───── Data listing

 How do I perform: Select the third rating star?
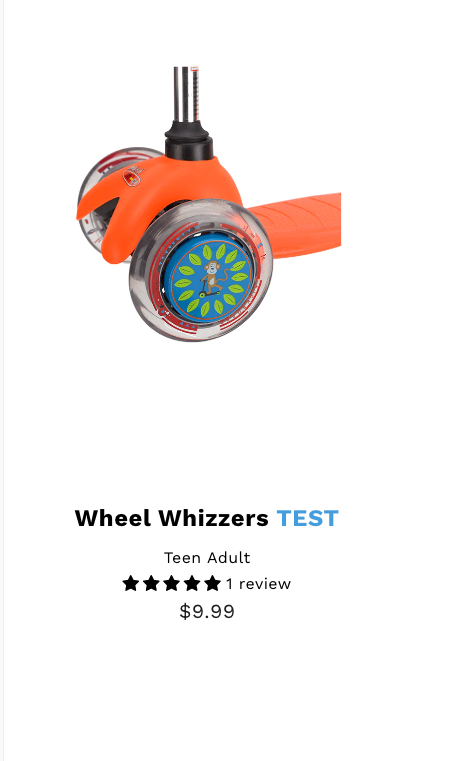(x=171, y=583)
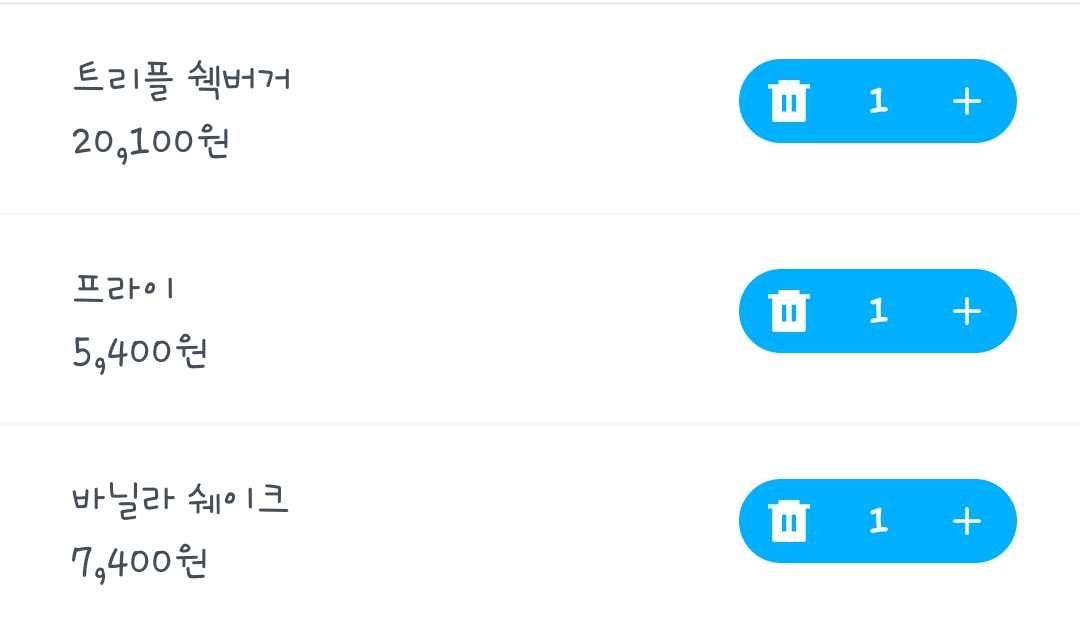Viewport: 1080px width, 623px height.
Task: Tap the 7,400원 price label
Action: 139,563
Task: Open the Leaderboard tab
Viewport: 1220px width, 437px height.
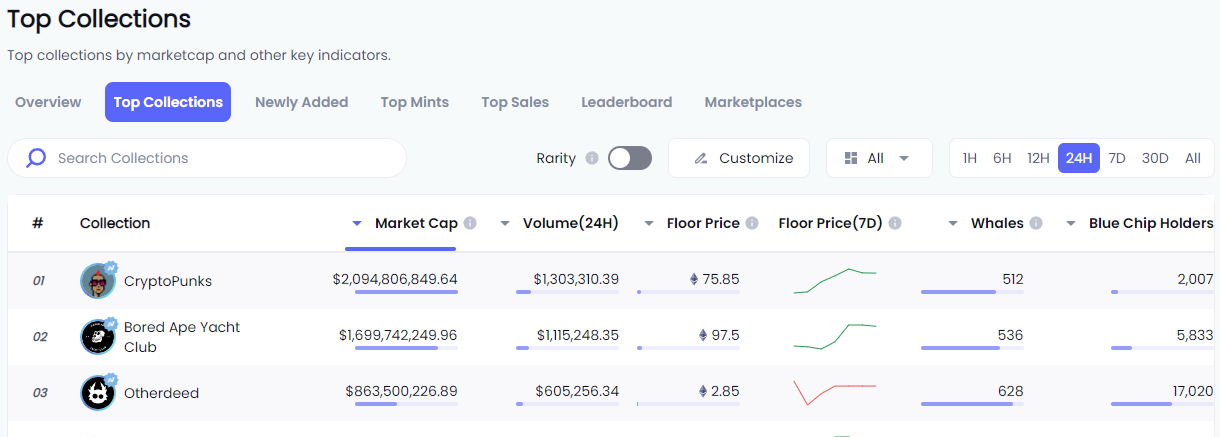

──────────
───── Data listing

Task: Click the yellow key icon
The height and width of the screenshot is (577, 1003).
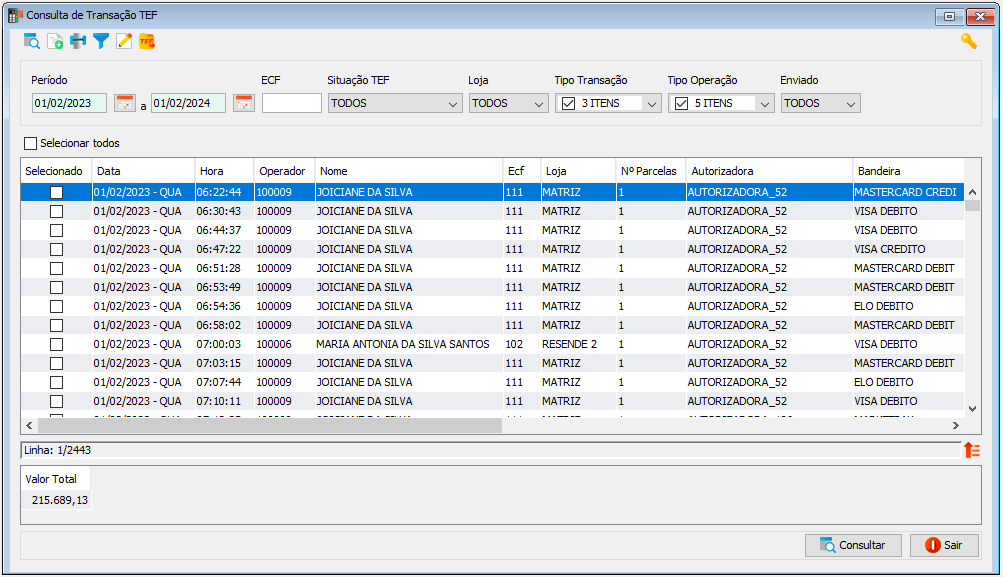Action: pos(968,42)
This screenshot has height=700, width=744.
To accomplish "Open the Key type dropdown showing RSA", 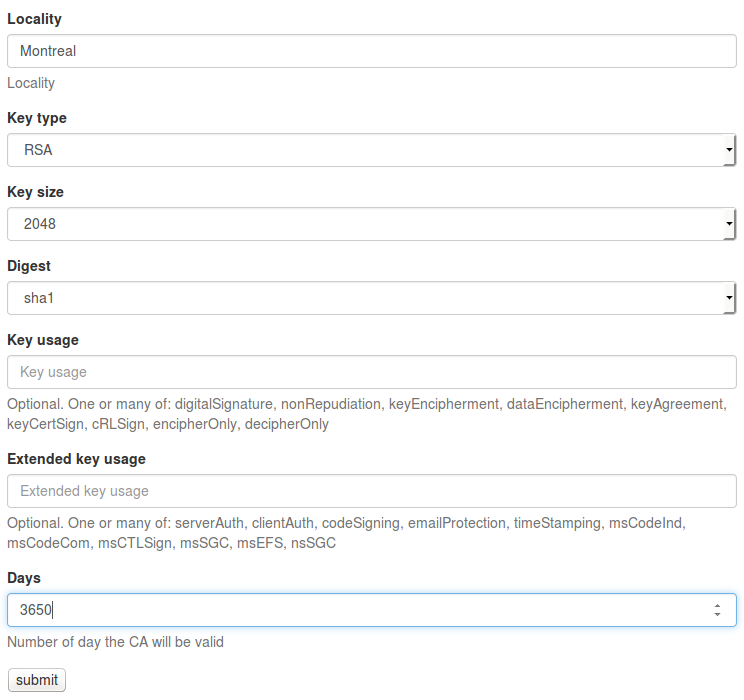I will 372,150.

──────────

Exercise description: Start with the line with "How do I perform: Select" in the listing above and stop after the line with "Viewport: 1220px width, 437px height.". Write out exactly the lines in that stretch and no others, without pictures.

Answer for this exercise:
 How do I perform: Select the third rating star?
(x=171, y=583)
Viewport: 1080px width, 623px height.
Task: Tap the 7,400원 price label
Action: 139,563
Task: Open the Leaderboard tab
Viewport: 1220px width, 437px height.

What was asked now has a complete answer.